### PROMPT
Reproduce the complete set of records, exactly as they appear.
————————
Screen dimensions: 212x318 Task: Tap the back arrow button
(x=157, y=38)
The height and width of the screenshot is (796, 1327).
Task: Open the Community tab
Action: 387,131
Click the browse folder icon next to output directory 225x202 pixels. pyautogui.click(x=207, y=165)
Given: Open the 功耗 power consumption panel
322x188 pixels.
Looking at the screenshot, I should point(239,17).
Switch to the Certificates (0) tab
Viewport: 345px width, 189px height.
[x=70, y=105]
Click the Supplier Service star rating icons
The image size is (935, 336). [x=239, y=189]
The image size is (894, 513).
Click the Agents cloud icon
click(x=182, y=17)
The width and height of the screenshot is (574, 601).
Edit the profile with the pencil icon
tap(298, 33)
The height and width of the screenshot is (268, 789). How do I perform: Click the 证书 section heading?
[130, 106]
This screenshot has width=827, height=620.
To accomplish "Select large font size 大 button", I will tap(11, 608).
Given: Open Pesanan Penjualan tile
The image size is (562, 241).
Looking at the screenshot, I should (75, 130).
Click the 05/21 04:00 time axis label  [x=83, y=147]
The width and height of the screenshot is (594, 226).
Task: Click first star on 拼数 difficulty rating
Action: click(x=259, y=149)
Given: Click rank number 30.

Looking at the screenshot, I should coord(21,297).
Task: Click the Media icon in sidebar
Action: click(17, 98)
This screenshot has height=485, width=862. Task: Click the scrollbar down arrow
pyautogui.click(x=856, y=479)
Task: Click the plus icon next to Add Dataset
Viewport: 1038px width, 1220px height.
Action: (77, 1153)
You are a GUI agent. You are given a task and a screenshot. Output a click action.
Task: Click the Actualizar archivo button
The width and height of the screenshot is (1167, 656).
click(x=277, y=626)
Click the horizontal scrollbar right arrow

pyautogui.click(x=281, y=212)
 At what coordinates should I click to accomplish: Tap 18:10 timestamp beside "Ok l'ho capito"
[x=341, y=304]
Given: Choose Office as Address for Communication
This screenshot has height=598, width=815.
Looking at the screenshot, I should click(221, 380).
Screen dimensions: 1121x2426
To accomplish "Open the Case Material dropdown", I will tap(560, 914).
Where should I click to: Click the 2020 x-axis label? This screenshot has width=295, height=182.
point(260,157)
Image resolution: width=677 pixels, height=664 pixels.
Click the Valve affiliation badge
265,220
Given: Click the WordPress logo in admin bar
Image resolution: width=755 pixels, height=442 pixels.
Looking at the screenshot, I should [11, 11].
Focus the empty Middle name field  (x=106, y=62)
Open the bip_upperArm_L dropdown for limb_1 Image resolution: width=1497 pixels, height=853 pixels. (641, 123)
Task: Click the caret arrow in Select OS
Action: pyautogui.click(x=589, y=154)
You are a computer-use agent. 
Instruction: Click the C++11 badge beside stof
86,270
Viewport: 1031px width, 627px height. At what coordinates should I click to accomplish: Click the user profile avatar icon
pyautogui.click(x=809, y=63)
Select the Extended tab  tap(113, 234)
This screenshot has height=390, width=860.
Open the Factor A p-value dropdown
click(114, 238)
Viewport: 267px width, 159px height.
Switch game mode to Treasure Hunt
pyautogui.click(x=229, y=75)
————————
### EXERCISE ANSWER
Screen dimensions: 212x318 Task: Tap the back arrow button
(x=157, y=38)
The height and width of the screenshot is (796, 1327).
Task: Open the Community tab
Action: 387,131
Click the browse folder icon next to output directory 225x202 pixels. pyautogui.click(x=207, y=165)
Given: Open the 功耗 power consumption panel
322x188 pixels.
Looking at the screenshot, I should point(239,17).
Switch to the Certificates (0) tab
Viewport: 345px width, 189px height.
[x=70, y=105]
Click the Supplier Service star rating icons
The image size is (935, 336). [x=239, y=189]
The image size is (894, 513).
Click the Agents cloud icon
click(x=182, y=17)
The width and height of the screenshot is (574, 601).
Edit the profile with the pencil icon
tap(298, 33)
The height and width of the screenshot is (268, 789). How do I perform: Click the 证书 section heading?
[130, 106]
This screenshot has width=827, height=620.
To accomplish "Select large font size 大 button", I will tap(11, 608).
Given: Open Pesanan Penjualan tile
The image size is (562, 241).
Looking at the screenshot, I should (75, 130).
Click the 05/21 04:00 time axis label  [x=83, y=147]
The width and height of the screenshot is (594, 226).
Task: Click first star on 拼数 difficulty rating
Action: click(x=259, y=149)
Given: Click rank number 30.

Looking at the screenshot, I should coord(21,297).
Task: Click the Media icon in sidebar
Action: click(17, 98)
This screenshot has height=485, width=862. Task: Click the scrollbar down arrow
pyautogui.click(x=856, y=479)
Task: Click the plus icon next to Add Dataset
Viewport: 1038px width, 1220px height.
Action: (77, 1153)
You are a GUI agent. You are given a task and a screenshot. Output a click action.
Task: Click the Actualizar archivo button
The width and height of the screenshot is (1167, 656).
click(x=277, y=626)
Click the horizontal scrollbar right arrow

pyautogui.click(x=281, y=212)
 At what coordinates should I click to accomplish: Tap 18:10 timestamp beside "Ok l'ho capito"
[x=341, y=304]
Given: Choose Office as Address for Communication
This screenshot has height=598, width=815.
Looking at the screenshot, I should click(221, 380).
Screen dimensions: 1121x2426
To accomplish "Open the Case Material dropdown", I will tap(560, 914).
Where should I click to: Click the 2020 x-axis label? This screenshot has width=295, height=182.
point(260,157)
Image resolution: width=677 pixels, height=664 pixels.
Click the Valve affiliation badge
265,220
Given: Click the WordPress logo in admin bar
Image resolution: width=755 pixels, height=442 pixels.
Looking at the screenshot, I should [11, 11].
Focus the empty Middle name field  (x=106, y=62)
Open the bip_upperArm_L dropdown for limb_1 Image resolution: width=1497 pixels, height=853 pixels. (641, 123)
Task: Click the caret arrow in Select OS
Action: pyautogui.click(x=589, y=154)
You are a computer-use agent. 
Instruction: Click the C++11 badge beside stof
86,270
Viewport: 1031px width, 627px height. At what coordinates should I click to accomplish: Click the user profile avatar icon
pyautogui.click(x=809, y=63)
Select the Extended tab  tap(113, 234)
This screenshot has height=390, width=860.
Open the Factor A p-value dropdown
click(114, 238)
Viewport: 267px width, 159px height.
Switch game mode to Treasure Hunt
pyautogui.click(x=229, y=75)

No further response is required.